Pommes à la Crème

Yet another apple recipe. I’ve never fried fruit, nor have I flamed booze before. I was quite nervous about this, all the other times I’ve had fire in my kitchen, it’s been unintentional and thus rather panic-inducing. Still, I thoroughly dampened a tea-towel, put it in arm’s reach of the cooker and steeled myself. (I don’t have any pets or small children, but we should all practise safe flambé.)

This recipe is from X Marcel Boulestin’s  Simple French Cooking for English Homes (Thanks to Quadrille for the review copy).


  • As I was only making a small portion of this, I used just a few slices from a windfall.
  • You’re probably supposed to peel the apple, but I can rarely be bothered to do this.
  • I didn’t use apricot jam, because I didn’t have any.
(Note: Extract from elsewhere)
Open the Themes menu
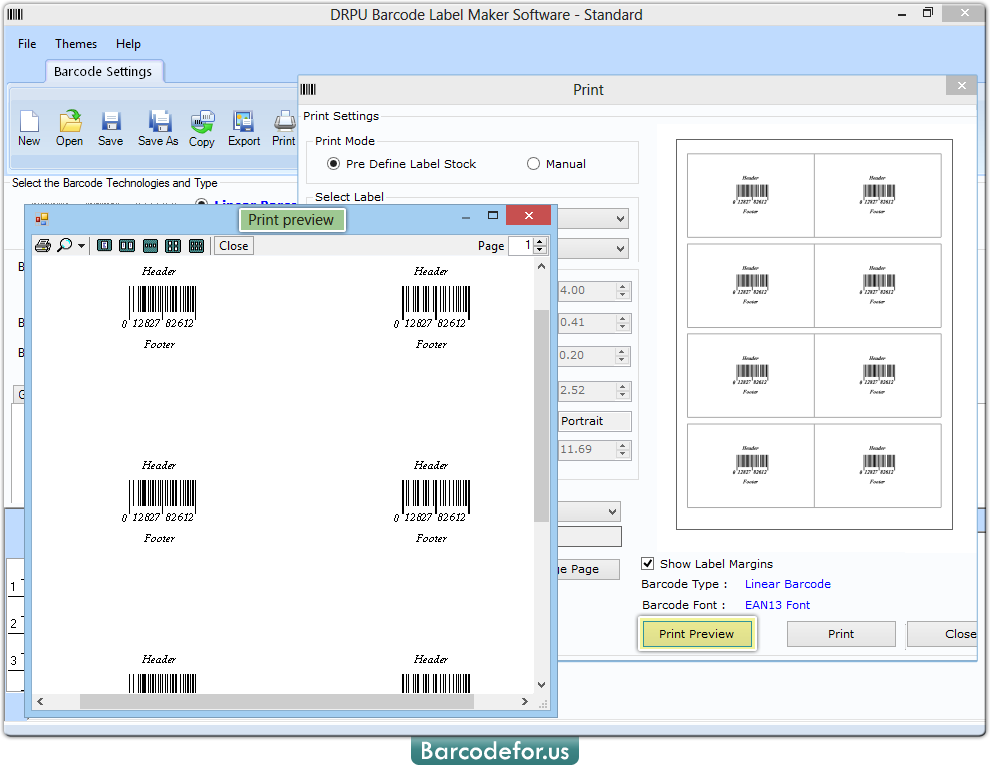Image resolution: width=990 pixels, height=765 pixels. (x=75, y=44)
I used bergamot instead (which I acquired during an burst of impractical over-excitement in an Iranian grocer). But really, I think there is scope to use whatever jam you have around (although marmalade would probably be over-powering). I think it possible to not add jam at all and simply have a smaller amount of sauce.

Frying apple – at the unpromising-looking stage.

  • I think it would be possible to not to flame the rum at all and simply allow the sauce to reduce through heating.
  • I used salted butter which I think was an improvement to the flavour, although I’m fairly sure it was not what the Boulestin had in mind
  • As I didn’t have any cream at home, I ate it with some yoghurt. I wonder if it would be overly rich with cream – something to think about when planning a menu.


This pudding is magic.  It’s quick, tastes absolutely great and is simple to do for a large or small number of people. The blend of flavours was clear and undemanding, but not overpowering. I’m sure I will make this again and again.

Crème’d by Elly


2 responses to “Pommes à la Crème

  1. Yummy. Apparently, flaming the alcohol, as in this recipe & crepes Suzettes etc, only burns off about a quarter of the alcohol. I leave you to draw your own conclusions re beneficial or otherwise.

  2. You can’t go wrong with Boulestin — simple, classic French cooking. Elizabeth David was a fan.